My eyes adjusted to the blaring brightness, and at last I stood—mouth gaping— before a God I pray I never define.  No more checking identification at the doors of Heaven, no more defending a God who never asks for my defense.  Just surrender, humble surrender.

Extending outrageous grace and love to people I thought I disagreed with became easy and necessary.  I could see their Light, too: LGBTQ, Black Lives Matter, Evangelicals, felons, my husband and kids, ISIS, my mom.  It had wrapped me up and held me close, so that’s what I’ll do to everyone else.

My prayers shifted direction as abruptly as my car does when a kid demands a potty break.  Since there is no condemnation in Christ, asking for forgiveness and help was simple— I was free and careless just like the murderous David or the yucky debt collectors.
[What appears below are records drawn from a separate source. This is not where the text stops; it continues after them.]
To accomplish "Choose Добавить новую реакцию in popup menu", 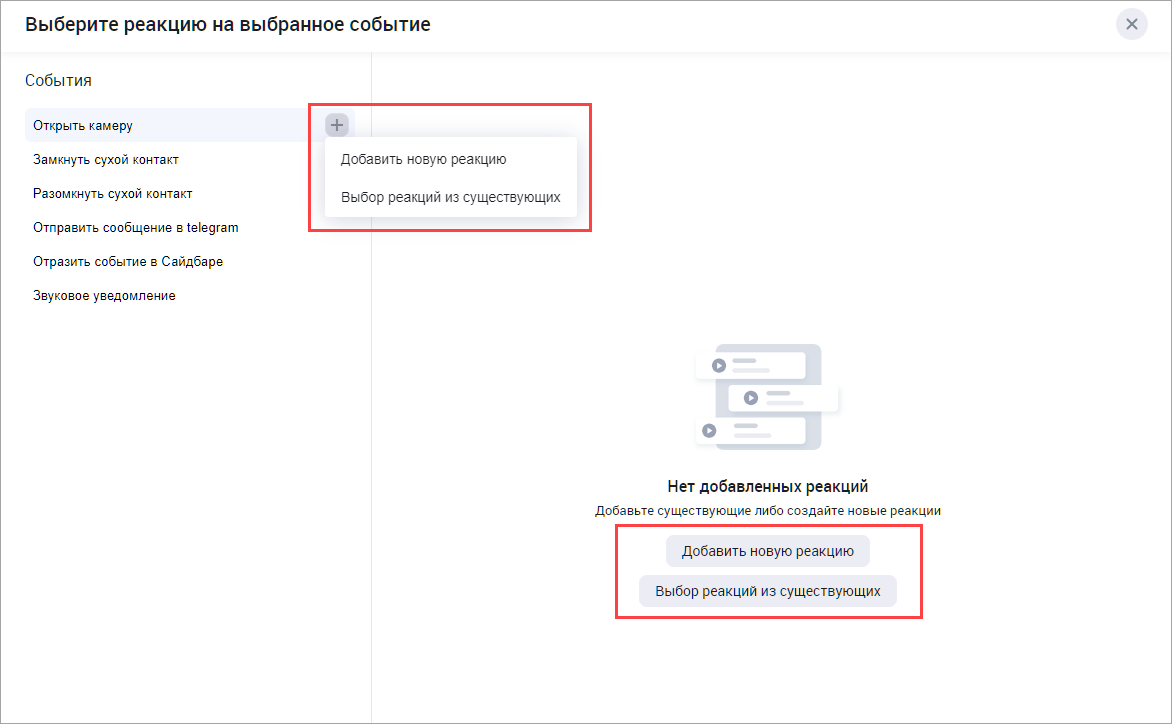I will pos(423,159).
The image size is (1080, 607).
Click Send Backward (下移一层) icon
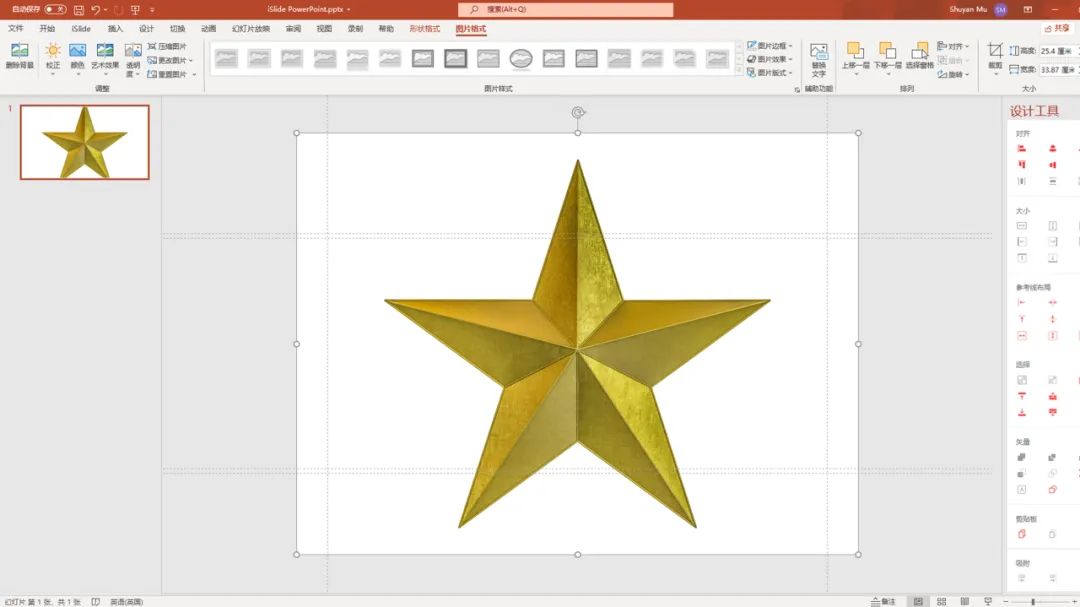887,56
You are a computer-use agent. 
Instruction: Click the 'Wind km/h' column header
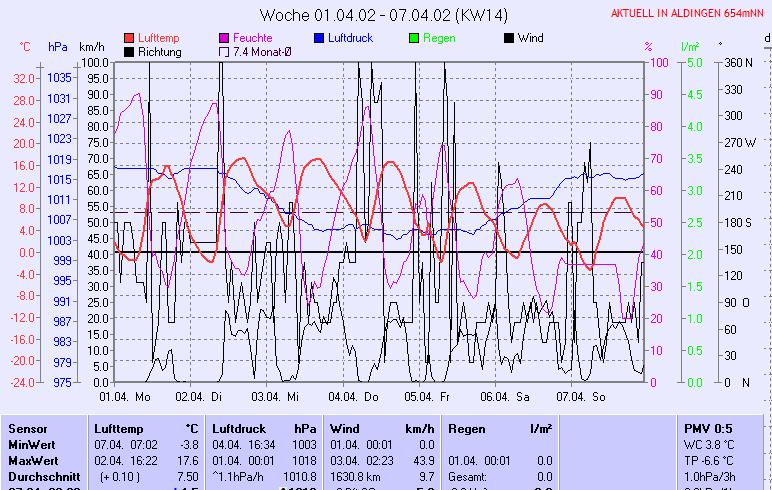pyautogui.click(x=381, y=427)
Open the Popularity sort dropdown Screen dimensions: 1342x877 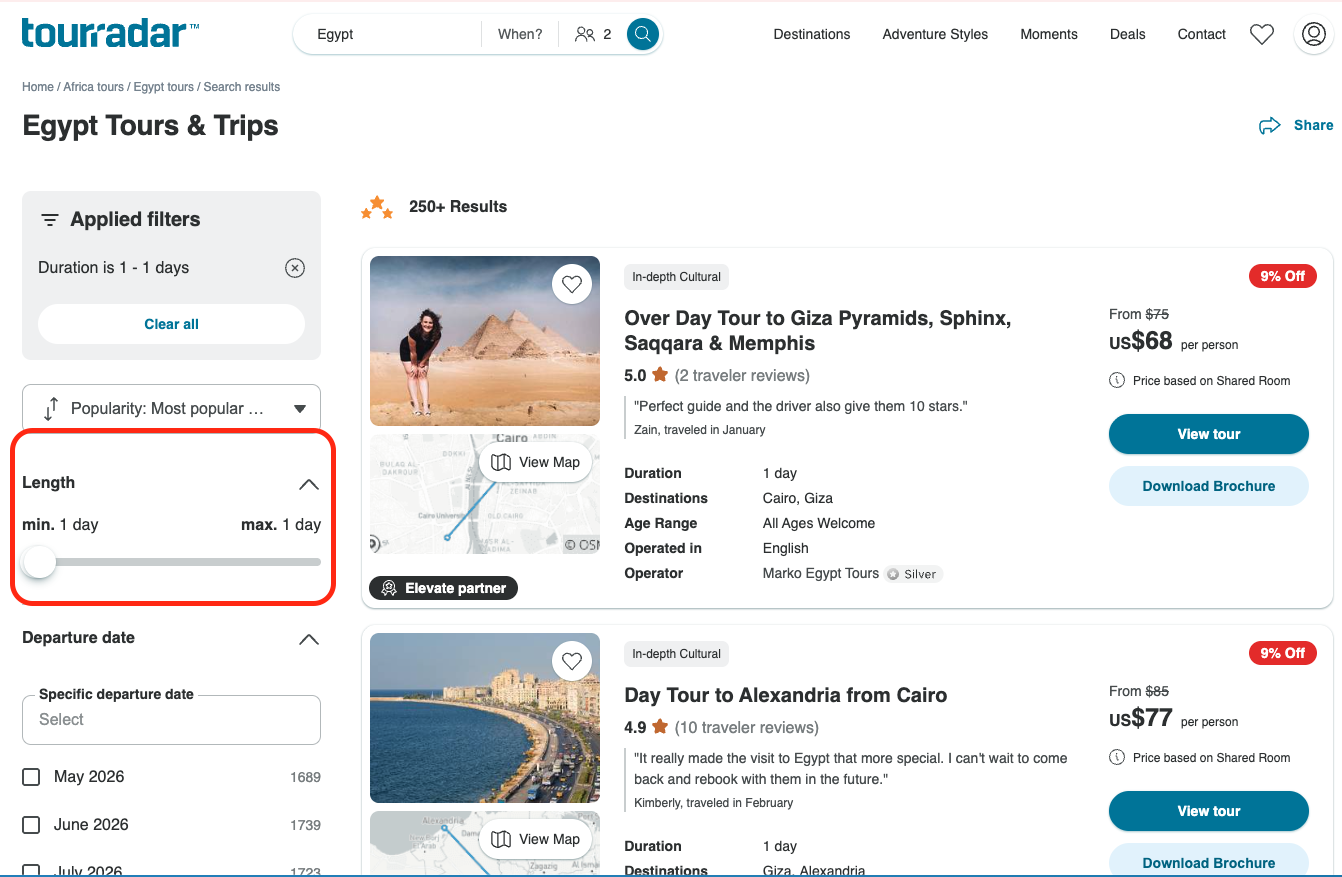[x=171, y=408]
The hard part?  Recalling that, in Eden, God called the Clay that became Claire Good.  I’ve found that all my problems arise from memory loss.  A forgotten whisper from the Higher Power: you are a beloved child of mine.  Shhhh.  Remember.

I don’t think “sin” is our defect, because we are human, and God expects humans to fuck up.  The defects aren’t pride, rage, lust, or addiction–those are the humanity.

The shortcoming is believing we are anything other than Good.  When we forget that God so loved the World, we forget that God so loves us, and everyone else.

Instead of: Lord, give me more self control, forgive me for eating the entire apple pie and disrespecting my body temple.  Try: Lord, forgive me for my memory loss, help me remember I’m a divine child of a Good, Hard, Wild, and Loving God.  

Where are your dark corners?  What part of God and the Bible and yourself do you defend, even if sometimes it feels too hard and sort of untrue and makes you sweat a little?  How big (or little) is the box in which you keep the Highest Power?  What if I told you everyone has God’s Light and Love pulsing through them?  Right now.  Yes, even him/her/them.

What if I told you that perfection is your name and goodness is your game?

Your defect isn’t your skin color, your income, your religious affiliation or voter registration.  Your shortcoming isn’t that you love someone the same gender as you or that you’re divorced or had an abortion.

We fall short when we forget to turn on the Lights.  God, take my humanity and hold it close.  Help me remember.